Narrows - New Distances (Cover Artwork)

Narrows

Narrows: New Distances

New Distances (2009)

Deathwish


3
There's something inherently difficult about reviewing releases by bands made up of ex-members, let alone one like Narrows, that is basically a hardcore supergroup. Featuring the singer of Botch as well as past and current members of Unbroken, Some Girls, These Arms Are Snakes and a bunch more, it i...

There's something inherently difficult about reviewing releases by bands made up of ex-members, let alone one like Narrows, that is basically a hardcore supergroup. Featuring the singer of Botch as well as past and current members of Unbroken, Some Girls, These Arms Are Snakes and a bunch more, it is nearly impossible to separate these members' past glories from their current effort. Ultimately, the debut full-length from Narrows is an interesting and unique slab of post-hardcore, but for me, as it comes close, it fails to live up to the promise of the names associated with it.

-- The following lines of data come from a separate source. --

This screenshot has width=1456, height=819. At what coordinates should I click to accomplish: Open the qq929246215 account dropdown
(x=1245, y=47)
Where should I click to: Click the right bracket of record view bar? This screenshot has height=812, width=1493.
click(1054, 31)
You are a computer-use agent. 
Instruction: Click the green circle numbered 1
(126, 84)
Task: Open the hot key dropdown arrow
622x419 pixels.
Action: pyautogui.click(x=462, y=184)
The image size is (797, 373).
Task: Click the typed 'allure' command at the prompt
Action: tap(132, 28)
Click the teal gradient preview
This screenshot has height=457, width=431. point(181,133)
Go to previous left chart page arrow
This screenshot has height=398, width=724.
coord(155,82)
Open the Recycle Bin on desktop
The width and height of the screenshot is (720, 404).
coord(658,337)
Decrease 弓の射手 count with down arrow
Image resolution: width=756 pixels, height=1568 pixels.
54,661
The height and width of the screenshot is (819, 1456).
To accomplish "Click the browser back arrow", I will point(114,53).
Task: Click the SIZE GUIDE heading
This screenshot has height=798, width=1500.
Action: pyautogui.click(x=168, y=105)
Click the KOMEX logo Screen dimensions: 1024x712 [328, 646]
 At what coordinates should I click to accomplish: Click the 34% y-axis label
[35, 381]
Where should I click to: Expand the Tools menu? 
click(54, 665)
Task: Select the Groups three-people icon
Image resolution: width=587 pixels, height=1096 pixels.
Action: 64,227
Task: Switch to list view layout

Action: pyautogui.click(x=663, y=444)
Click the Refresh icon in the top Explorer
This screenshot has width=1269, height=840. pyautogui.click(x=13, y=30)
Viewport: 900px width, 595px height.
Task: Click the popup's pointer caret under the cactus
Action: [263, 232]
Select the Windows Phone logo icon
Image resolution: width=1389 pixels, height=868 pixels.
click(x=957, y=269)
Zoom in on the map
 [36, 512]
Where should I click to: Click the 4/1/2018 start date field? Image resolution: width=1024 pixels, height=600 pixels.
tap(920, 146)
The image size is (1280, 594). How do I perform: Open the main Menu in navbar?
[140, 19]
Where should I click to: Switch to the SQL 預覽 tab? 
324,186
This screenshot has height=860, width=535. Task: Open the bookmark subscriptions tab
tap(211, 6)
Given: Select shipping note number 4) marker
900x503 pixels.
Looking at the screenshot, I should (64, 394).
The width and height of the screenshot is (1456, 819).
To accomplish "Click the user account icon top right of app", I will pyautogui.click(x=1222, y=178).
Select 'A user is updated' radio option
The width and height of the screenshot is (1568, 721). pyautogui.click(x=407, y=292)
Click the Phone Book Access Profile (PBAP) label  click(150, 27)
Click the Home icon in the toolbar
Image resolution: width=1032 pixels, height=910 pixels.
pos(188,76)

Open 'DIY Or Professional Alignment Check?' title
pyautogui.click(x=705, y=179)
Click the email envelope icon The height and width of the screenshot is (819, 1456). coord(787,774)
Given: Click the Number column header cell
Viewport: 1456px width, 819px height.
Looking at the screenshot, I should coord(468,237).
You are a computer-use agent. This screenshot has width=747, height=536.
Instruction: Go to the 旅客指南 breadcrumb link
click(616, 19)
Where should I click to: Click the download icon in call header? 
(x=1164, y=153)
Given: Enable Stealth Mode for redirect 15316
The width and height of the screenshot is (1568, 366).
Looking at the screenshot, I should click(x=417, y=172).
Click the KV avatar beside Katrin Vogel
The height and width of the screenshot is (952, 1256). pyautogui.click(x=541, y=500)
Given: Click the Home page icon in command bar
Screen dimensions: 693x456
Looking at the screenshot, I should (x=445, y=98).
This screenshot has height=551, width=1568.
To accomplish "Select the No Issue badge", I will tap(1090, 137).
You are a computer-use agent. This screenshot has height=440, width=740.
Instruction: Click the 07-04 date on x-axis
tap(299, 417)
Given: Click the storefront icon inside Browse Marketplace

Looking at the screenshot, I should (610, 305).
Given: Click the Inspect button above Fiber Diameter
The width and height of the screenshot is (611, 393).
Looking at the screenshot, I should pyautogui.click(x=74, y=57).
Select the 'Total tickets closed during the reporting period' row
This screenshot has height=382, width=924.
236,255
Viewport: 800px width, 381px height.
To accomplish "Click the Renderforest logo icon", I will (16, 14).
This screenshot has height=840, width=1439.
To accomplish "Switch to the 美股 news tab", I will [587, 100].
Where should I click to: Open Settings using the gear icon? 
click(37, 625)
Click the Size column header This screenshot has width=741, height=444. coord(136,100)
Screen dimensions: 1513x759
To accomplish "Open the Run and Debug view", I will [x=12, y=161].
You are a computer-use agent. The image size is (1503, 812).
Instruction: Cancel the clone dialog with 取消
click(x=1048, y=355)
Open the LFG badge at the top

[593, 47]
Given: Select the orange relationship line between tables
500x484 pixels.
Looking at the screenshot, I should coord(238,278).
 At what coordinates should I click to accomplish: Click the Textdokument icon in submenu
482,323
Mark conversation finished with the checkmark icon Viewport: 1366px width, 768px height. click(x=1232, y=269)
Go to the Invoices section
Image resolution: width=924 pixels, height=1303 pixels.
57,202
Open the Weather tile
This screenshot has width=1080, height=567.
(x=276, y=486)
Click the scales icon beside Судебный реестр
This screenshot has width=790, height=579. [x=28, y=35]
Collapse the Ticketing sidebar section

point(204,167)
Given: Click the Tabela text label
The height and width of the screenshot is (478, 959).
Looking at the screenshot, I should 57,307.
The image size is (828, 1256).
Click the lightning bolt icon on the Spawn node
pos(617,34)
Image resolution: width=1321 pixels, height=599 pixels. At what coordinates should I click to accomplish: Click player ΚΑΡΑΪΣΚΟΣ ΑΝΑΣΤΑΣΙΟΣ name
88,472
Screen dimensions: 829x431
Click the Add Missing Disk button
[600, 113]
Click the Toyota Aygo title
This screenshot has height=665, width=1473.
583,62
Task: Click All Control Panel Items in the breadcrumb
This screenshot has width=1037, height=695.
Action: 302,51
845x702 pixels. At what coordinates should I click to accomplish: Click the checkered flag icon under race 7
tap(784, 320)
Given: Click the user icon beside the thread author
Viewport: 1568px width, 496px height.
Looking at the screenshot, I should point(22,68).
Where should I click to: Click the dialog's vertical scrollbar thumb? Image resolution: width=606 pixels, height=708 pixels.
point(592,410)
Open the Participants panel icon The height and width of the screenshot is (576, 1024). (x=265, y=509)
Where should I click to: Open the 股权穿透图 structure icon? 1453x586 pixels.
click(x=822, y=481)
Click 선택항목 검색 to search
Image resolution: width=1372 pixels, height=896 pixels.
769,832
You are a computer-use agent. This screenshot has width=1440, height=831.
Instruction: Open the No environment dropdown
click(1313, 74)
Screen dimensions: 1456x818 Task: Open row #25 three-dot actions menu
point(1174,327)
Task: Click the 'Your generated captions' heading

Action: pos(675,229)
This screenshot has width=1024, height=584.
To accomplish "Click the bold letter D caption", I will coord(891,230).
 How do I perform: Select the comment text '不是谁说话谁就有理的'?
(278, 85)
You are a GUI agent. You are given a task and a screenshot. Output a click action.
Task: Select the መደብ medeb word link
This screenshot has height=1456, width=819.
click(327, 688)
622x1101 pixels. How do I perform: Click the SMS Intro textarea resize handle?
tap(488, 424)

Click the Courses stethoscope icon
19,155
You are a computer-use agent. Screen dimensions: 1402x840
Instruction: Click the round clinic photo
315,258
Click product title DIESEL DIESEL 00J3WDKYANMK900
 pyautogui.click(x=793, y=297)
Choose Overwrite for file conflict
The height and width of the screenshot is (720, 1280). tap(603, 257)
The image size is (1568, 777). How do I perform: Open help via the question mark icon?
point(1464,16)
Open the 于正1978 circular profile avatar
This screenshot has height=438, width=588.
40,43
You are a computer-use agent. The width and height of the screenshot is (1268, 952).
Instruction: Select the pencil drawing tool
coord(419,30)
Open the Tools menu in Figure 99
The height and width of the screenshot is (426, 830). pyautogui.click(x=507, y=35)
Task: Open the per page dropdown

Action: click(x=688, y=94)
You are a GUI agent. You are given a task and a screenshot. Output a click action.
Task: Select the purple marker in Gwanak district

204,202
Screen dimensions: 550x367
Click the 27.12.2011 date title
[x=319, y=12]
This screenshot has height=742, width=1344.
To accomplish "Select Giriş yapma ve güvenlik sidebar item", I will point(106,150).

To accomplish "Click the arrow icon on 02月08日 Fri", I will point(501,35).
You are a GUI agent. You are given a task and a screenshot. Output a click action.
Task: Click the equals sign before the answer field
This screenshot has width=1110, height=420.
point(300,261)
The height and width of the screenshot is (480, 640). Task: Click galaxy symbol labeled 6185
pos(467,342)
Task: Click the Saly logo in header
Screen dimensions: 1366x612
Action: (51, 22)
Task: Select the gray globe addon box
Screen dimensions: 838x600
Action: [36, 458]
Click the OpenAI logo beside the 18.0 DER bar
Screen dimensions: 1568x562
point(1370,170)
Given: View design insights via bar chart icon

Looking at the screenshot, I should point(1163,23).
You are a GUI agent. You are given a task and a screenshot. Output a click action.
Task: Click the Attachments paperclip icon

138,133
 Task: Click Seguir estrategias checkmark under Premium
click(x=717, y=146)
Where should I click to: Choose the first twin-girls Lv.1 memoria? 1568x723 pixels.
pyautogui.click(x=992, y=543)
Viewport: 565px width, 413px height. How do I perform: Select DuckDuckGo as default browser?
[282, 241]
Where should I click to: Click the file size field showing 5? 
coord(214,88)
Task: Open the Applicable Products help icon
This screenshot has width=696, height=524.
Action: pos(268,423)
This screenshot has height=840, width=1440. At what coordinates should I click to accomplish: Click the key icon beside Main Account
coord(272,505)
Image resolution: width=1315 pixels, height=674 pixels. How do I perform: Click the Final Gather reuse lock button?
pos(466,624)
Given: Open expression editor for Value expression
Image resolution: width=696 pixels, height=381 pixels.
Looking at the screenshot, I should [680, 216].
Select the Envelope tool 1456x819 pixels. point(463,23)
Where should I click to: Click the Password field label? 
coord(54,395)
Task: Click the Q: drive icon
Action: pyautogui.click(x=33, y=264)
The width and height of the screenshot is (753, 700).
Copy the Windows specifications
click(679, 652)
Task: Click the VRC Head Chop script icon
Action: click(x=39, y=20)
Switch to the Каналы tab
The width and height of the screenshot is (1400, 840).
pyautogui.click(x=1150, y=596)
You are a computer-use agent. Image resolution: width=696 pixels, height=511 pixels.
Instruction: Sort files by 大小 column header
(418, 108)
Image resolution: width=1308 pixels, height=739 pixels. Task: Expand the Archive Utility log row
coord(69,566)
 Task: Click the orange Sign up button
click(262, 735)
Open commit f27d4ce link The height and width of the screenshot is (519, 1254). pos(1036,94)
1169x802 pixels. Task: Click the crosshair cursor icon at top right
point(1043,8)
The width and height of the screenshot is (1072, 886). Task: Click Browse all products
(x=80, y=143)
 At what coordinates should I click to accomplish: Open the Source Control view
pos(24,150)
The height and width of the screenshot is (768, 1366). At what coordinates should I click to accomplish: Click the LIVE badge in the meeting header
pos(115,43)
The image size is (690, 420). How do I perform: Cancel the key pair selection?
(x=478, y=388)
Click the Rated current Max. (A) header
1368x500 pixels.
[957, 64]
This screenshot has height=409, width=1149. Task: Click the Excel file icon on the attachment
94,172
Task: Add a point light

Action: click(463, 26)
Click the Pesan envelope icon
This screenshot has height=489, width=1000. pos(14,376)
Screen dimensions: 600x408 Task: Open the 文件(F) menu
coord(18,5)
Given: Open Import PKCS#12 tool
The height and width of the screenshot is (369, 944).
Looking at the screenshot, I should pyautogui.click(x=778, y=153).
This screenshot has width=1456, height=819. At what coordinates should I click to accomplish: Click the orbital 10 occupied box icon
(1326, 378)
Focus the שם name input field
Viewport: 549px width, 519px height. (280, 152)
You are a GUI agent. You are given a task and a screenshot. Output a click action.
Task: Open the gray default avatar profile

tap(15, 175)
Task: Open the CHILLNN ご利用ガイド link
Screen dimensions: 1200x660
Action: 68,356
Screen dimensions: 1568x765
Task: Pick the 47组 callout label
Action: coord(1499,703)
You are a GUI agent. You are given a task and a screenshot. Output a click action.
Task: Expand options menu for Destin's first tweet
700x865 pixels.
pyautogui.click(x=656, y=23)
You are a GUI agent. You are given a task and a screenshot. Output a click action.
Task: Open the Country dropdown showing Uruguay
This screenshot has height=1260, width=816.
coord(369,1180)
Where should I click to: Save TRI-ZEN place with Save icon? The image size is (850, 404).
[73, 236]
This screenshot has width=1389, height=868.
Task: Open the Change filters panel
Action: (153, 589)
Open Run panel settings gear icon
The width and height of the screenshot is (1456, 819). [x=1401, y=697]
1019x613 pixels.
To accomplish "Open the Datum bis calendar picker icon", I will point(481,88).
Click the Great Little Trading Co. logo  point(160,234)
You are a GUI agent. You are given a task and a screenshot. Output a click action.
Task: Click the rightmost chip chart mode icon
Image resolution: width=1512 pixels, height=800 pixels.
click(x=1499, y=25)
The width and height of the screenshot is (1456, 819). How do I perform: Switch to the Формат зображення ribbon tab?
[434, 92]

Because of vocalist Dave Verellen, the easiest place to start with describing Narrow's sound is with Botch. Strip that band of its genre-spanning technical metalcore and add more melodic sensibility with a tendency toward slower driving grooves and you get the basic formula for Narrows. With that said, however, the band doesn't just stick to one style. In "Newly Restored" they groove out for nearly five minutes on a riff that is reminiscent of Soundgarden (in all the ways that this is a good thing) before shifting uptempo for the next track, "The Fourragere," with a straightforward rock and roll riff that gives way to some atmospheric chords and ultimately to an odd-time metalcore-ish breakdown. Verellen is pleasingly strong over it, sounding nearly exactly the same as he did in Botch.

The standout aspects of this record are when they leave behind convention and follow their creative muse. There is a good deal of innovative use of chords, such as in the later-era Cave In sound of the instrumental, "A Restoration Effort." I also enjoy the hypnotic ending groove of "Changing Clothes" with its refrain, "are you walking home alone?" It is in these moments where they leave behind the influence of their past bands and stake out a unique sound for Narrows.

While I enjoy much of this album, I have one major complaint: the overuse of that screechy dissonant chord that bands like Norma Jean drove into the ground a few years ago. You know, the one that terrible breakdown-bands throw in between chugs: "chugchug chug eee eee chugchug." For some reason, Narrows uses this chord liberally in near every song, and even starts out the first song "Chambered" with it. What boggles my mind even more is that the rest of the track is solid with catchy and tight riffing under Verellen's powerful voice, but then they always return to that chord. For a band with so much obvious creativity, I don't understand the reliance on something with such a gimmicky feel.

This release will likely please fans of the members' previous bands and is welcome addition to their legacy. Regardless of any reviewer opinion, it is clear that this is an outlet for these guys to make music they enjoy and it certainly sounds that way.